The Candy Snatchers is a 1973 American exploitation crime cult film directed by Guerdon Trueblood. The film was unofficially inspired by the kidnapping of Barbara Jane Mackle. It stars Susan Sennett as a teenager who is kidnapped and held for ransom by three amateur criminals. The picture gained cult film status and received a DVD release in 2005 through Subversive Cinema.
Actress Tiffany Bolling has stated that she later came to regret making the film and that she had only done it for a paycheck. She further commented that “I was doing cocaine… and I didn’t really know what I was doing, and I was very angry about the way that my career had gone in the industry… the opportunities that I had and had not been given… The hardest thing for me, as I look back on it, was I had done a television series, The New People, and so I had a lot of young people who really respected me and… revered me as something of a hero, and then I came out with this stupid Candy Snatchers movie… It was a horrendous experience.”
Film Review for The Candy Snatchers
A rare Grindhouse title from the early 1970s, The Candy Snatchers is something of an oddity. Its a “kidnapping” subgenre crime film, something I personally haven’t seen much of from the era. The Candy Snatchers has a low budget approach, but its a well made film with all the charm of another favorite 70s cult classic of mine:
Switchblade Sisters (1975). I found myself quickly becoming wrapped up in the story and characters, not to mention, laughing at the dark humor which runs throughout. This was actually director Guerdon Trueblood’s only directorial outing, he was mainly a television writer who went on to pen scripts for other cult films like The Savage Bees and Ants.
Three hoodlums: Jessie (Bonnie’s Kids’ Tiffany Bolling), Eddie (Vince Martorano) and Alan (Brad David) have made a plan to kidnap a rich man’s daughter on her way home from school. Everything goes according to plan and after they snatch her, they bring her to a vacant lot on top of hill overlooking Los Angeles. There they have a small pit dug with a box and they place Candy (Big Bad Mama’s Susan Sennett) into it, then cover it up with boards and sand, leaving only a small air pipe sticking up so she can breathe.

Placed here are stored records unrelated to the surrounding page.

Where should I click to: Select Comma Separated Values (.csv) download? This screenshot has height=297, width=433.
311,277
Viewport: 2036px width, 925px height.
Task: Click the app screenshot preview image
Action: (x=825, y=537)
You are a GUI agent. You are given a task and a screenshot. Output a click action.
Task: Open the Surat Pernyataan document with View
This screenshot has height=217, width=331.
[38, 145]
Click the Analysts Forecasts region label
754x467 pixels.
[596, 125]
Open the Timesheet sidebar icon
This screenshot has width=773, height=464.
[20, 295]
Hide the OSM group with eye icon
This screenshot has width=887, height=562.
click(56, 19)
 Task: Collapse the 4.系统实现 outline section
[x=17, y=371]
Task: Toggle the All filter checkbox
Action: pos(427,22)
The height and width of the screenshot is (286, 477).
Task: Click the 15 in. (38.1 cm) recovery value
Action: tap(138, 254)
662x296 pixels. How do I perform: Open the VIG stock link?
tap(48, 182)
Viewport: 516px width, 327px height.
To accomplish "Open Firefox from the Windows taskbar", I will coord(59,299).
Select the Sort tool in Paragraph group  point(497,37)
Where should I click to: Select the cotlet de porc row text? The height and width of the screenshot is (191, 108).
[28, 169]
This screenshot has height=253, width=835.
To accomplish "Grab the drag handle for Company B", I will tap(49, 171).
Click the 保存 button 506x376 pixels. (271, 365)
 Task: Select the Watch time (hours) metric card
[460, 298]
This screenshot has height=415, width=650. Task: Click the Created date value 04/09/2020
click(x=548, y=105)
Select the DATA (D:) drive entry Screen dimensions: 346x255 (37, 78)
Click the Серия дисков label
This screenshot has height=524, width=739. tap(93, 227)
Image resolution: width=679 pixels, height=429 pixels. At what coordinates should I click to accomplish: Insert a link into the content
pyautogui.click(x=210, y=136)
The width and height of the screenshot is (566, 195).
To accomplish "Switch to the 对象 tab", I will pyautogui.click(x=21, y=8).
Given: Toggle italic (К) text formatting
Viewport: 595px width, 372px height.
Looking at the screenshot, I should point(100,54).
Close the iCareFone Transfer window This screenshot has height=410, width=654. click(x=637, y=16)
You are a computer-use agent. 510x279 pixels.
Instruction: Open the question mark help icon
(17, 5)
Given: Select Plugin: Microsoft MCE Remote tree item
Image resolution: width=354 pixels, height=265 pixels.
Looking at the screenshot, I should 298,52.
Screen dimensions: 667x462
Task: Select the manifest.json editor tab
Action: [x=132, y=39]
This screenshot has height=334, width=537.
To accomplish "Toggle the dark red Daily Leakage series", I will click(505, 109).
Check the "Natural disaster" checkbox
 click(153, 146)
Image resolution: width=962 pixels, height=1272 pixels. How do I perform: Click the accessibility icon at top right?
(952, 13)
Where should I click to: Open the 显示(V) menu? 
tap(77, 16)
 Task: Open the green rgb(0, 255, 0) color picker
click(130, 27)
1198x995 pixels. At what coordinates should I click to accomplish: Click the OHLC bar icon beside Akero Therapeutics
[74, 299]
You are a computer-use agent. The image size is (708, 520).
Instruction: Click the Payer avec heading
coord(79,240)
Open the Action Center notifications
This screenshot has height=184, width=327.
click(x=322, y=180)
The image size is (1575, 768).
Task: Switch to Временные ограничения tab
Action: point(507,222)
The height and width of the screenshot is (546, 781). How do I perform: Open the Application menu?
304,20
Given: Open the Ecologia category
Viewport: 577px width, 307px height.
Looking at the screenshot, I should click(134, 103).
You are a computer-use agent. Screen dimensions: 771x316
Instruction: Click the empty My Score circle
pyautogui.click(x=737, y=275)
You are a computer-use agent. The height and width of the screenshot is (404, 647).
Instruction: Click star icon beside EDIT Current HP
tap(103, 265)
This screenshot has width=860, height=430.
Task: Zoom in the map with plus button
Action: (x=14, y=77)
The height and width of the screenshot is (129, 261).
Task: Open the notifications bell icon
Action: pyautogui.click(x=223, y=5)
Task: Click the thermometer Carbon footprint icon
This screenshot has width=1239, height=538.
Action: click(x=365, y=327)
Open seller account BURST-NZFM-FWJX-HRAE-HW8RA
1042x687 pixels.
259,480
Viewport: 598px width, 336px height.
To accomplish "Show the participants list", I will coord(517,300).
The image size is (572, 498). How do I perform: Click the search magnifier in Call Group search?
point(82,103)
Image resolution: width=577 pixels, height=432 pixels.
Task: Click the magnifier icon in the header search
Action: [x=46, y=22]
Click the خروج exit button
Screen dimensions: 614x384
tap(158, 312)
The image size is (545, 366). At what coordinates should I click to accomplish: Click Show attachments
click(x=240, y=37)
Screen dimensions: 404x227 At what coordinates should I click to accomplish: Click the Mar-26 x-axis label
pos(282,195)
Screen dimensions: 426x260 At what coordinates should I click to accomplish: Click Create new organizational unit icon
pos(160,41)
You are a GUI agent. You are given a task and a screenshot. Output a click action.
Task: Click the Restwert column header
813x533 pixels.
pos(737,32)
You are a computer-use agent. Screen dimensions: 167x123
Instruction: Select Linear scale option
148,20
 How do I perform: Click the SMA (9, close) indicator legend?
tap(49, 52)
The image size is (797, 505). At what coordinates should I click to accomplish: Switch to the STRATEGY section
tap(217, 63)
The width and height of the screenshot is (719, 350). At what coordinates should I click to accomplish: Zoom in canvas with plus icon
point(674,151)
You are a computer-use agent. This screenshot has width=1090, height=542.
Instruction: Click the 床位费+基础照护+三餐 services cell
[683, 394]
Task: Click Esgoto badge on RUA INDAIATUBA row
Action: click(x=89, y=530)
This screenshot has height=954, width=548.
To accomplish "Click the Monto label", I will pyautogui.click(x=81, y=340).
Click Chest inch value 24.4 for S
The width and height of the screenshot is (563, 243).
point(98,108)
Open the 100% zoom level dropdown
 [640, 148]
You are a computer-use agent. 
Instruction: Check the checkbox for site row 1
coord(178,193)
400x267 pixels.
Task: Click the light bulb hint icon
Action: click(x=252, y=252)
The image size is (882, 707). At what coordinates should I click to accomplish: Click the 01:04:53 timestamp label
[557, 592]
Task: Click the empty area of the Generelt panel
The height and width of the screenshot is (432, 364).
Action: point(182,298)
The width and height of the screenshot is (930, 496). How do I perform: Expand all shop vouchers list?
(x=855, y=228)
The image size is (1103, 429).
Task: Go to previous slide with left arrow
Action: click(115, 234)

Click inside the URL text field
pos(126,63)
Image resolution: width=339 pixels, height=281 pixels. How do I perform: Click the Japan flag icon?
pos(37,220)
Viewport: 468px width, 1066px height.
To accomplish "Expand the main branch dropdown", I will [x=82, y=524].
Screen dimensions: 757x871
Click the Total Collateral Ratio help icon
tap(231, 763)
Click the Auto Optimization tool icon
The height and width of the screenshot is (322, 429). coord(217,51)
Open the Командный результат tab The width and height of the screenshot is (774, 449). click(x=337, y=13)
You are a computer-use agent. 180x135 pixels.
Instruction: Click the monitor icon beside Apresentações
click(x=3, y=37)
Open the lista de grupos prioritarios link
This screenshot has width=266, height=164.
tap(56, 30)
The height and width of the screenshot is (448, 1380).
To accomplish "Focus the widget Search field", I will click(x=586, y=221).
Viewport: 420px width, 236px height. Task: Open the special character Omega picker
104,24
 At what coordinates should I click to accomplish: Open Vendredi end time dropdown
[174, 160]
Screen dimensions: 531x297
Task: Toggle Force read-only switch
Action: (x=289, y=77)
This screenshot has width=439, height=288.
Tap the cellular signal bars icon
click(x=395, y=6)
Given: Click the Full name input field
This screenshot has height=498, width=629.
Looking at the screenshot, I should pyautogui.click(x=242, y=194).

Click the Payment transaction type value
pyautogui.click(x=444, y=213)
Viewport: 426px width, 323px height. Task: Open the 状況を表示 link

The three don’t know it, but a little boy named Sean (Christopher Trueblood) who lives down the hill, is spying on the whole situation from the bushes. When the three leave, Sean walks over to the air pipe and listens for any noises. Then he takes out some peanuts and when Candy cries out he drops peanuts down the pipe, creating a comical scene for us, but for Candy, its definitely more torture.
Jessie, Eddie and Alan have planned to make Candy a pawn to get her rich father’s diamonds. They place a call her father Mr Phillips (Ben Piazza) to drop the diamonds off in exchange for Candys safe return, but instead of heading straight to the rendevous point, he does something strange: he goes to his mistress’s place to get laid. While Mr Philips is with her, the three are now really upset because of his reaction. They decide to take Candy out of the box and bring her inside to talk over their next course of action. They all decide to cut off her ear and send it to her father, but Eddie cant bear to see the innocent girl hurt.
When Alan motions with his switchblade that hes thinking about doing it, Eddie pushes him away. They decide to record Candy screaming for help as an added piece of motivation to get her father to help her. Jessie and Alan goto see their friend at the LA County Hospital and they tell him they need an ear. He doesn’t want to do it, but he tells them for 50 bucks he’ll help them out. They give him the 50 and he cuts the ear off a young dead cadaver. The plan is back on track.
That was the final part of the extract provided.